● **Description of the task**
Scan the entries that follow for the word "Local", then report every line in which it appears.

Material for this task START

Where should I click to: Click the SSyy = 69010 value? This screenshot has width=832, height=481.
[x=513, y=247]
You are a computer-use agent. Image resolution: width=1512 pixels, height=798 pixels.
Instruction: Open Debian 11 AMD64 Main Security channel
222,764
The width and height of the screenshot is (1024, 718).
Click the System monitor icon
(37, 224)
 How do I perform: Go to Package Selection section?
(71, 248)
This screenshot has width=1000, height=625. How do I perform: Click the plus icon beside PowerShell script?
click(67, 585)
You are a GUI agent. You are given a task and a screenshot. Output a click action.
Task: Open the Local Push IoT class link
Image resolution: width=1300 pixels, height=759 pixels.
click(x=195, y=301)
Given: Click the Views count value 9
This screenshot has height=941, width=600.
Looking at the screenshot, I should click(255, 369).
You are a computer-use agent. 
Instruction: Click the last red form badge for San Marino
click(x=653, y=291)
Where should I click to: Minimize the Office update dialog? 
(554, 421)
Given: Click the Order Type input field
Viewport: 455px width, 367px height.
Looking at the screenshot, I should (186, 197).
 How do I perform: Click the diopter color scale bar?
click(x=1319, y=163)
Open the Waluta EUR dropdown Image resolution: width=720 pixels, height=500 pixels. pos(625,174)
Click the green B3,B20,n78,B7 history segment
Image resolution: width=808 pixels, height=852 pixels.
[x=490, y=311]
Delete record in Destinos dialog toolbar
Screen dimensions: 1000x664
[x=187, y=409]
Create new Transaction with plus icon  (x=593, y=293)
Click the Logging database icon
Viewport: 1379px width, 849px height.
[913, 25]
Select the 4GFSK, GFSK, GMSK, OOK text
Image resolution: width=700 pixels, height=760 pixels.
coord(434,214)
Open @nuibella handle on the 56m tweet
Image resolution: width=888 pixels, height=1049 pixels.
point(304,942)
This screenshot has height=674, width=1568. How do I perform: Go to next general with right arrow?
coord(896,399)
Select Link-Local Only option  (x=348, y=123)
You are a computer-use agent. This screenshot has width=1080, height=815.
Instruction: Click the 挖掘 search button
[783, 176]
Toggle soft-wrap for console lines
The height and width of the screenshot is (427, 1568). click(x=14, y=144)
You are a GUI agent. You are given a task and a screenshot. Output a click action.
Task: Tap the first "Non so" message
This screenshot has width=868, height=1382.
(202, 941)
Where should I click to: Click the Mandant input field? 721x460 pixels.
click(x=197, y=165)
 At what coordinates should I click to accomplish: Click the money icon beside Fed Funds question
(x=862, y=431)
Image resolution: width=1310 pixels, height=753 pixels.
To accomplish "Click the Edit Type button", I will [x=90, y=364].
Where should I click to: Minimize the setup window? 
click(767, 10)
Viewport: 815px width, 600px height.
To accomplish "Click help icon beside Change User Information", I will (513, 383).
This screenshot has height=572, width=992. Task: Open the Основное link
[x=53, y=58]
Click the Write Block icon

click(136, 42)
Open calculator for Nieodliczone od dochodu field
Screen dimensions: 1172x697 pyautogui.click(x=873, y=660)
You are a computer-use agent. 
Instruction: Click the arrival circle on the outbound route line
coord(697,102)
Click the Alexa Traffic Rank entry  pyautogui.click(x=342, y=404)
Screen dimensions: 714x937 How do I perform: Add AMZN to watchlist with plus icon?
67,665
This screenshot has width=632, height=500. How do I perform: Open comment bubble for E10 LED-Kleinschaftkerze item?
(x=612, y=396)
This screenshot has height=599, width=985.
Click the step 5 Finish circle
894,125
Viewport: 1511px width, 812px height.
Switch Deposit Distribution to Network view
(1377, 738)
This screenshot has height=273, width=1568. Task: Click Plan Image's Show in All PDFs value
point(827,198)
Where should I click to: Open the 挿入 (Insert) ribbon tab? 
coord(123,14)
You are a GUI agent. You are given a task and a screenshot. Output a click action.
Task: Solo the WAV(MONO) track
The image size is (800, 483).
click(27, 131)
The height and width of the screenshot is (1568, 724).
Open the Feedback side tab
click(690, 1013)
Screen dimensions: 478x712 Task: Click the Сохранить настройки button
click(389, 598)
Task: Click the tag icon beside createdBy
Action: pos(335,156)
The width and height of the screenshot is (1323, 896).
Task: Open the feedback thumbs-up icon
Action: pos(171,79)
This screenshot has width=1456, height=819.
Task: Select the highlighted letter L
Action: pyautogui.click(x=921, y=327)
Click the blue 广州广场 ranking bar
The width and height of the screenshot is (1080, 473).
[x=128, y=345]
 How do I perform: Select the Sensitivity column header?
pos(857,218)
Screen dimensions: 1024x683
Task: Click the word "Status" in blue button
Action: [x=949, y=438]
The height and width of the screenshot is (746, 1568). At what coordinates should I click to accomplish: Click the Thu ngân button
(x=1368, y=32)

Material for this task END

● **Reply**
Task: Open the Local Push IoT class link
Select Link-Local Only option  (x=348, y=123)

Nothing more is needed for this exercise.